It appears the success of the Pokémon Go game convinced Google co-founders Larry Page and Sergey Brin that the parent company, Alphabet, no longer needs a "standalone" virtual reality headset to compete with the likes of Facebook's Oculus and HTC's Vive.
Google simply needs to build the technology to explore another reality -- whether augmented or virtual -- into the Android operating system running on mobile devices, which most people carry with them wherever they go.
Not surprisingly, consumers find VR content engaging. Data from StartApp and Fibrum found consumers spend about 30 seconds within mobile VR ad units.
While AR requires computer vision and dynamic mapping of the real world, virtual reality creates a computer-generated simulation that people can interact with.
Advertisers and their agency partners are just looking for another experience. "AR is innovation that marketers should use now, whereas VR is innovation for tomorrow, according to Rob Griffin, chief innovation officer at ad agency Almighty. "AR is where it's at, especially with mobile, because there is so much potential," he said.
Griffin believes Google will tie AR into the phone and use the data to improve targeting, but their issue is fragmentation. "This makes it more difficult for designers and producers of the apps to implement the technology," he said. "Apple will kill them here due to the simplicity of the ecosystem."
Overall, investments in VR and AR rose from $144 million during the first quarter in 2015 to more than $1 billion in the first quarter of 2016, according to CB Insights, which tracks investments in VR and AR.
Google's Next Move
One report suggests that Google recently shut down an internal project to create a high-end stand-alone VR headset, and will shift more of its resources behind mobile VR. Rather than expensive hardware, Google's putting more resources behind tools so companies can build apps, games and services on smartphones. No doubt those services will include advertising.

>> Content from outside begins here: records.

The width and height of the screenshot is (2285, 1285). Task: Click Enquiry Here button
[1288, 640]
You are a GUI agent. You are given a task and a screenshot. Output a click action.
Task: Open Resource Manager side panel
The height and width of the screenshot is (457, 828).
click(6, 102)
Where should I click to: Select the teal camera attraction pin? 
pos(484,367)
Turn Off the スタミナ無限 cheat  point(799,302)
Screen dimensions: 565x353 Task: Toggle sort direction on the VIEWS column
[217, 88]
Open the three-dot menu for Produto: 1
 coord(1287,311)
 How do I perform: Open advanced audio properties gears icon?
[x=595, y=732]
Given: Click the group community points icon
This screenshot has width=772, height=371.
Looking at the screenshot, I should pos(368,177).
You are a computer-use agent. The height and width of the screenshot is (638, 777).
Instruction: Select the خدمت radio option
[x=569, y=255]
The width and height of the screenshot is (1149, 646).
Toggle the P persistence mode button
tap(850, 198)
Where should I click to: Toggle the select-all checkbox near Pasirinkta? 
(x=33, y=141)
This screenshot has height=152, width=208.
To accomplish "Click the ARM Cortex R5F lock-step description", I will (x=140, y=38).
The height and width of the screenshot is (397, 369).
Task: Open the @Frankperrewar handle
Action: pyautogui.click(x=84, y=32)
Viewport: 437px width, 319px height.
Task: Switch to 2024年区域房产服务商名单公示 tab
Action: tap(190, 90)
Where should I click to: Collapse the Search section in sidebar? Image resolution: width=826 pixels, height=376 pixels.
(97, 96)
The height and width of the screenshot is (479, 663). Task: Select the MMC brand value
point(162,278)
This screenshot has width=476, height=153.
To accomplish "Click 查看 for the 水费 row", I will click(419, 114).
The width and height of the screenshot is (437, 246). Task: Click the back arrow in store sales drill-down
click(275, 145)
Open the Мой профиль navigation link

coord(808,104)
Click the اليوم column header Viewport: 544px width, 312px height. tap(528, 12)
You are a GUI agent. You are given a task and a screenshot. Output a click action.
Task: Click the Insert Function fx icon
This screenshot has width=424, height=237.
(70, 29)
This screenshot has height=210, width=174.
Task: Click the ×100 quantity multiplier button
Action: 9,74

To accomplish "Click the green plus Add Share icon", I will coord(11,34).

Eric Klopfer, professor and director of the Scheller Teacher Education Program and the Education Arcade at MIT, reminds us that print advertising already taps the technology. He explained in an email that it's done through the use of QR codes or through increasingly improving image recognition, even overlaying content can be triggered and displayed. "NFC, while not as ubiquitous, is another way to trigger such content," he wrote.
As Google finds ways to make VR part of the function on a mobile phone, the company will likely take the technology into advertising on publisher sites. In May released Daydream, a platform and reference design for new VR hardware build on the latest version of Android that's more advanced than its Cardboard headset.
If Google can make virtual reality work within Daydream the company can, once again, revolutionize advertising by turning any publisher's site into another experience for those viewing the content on the page through an Android device.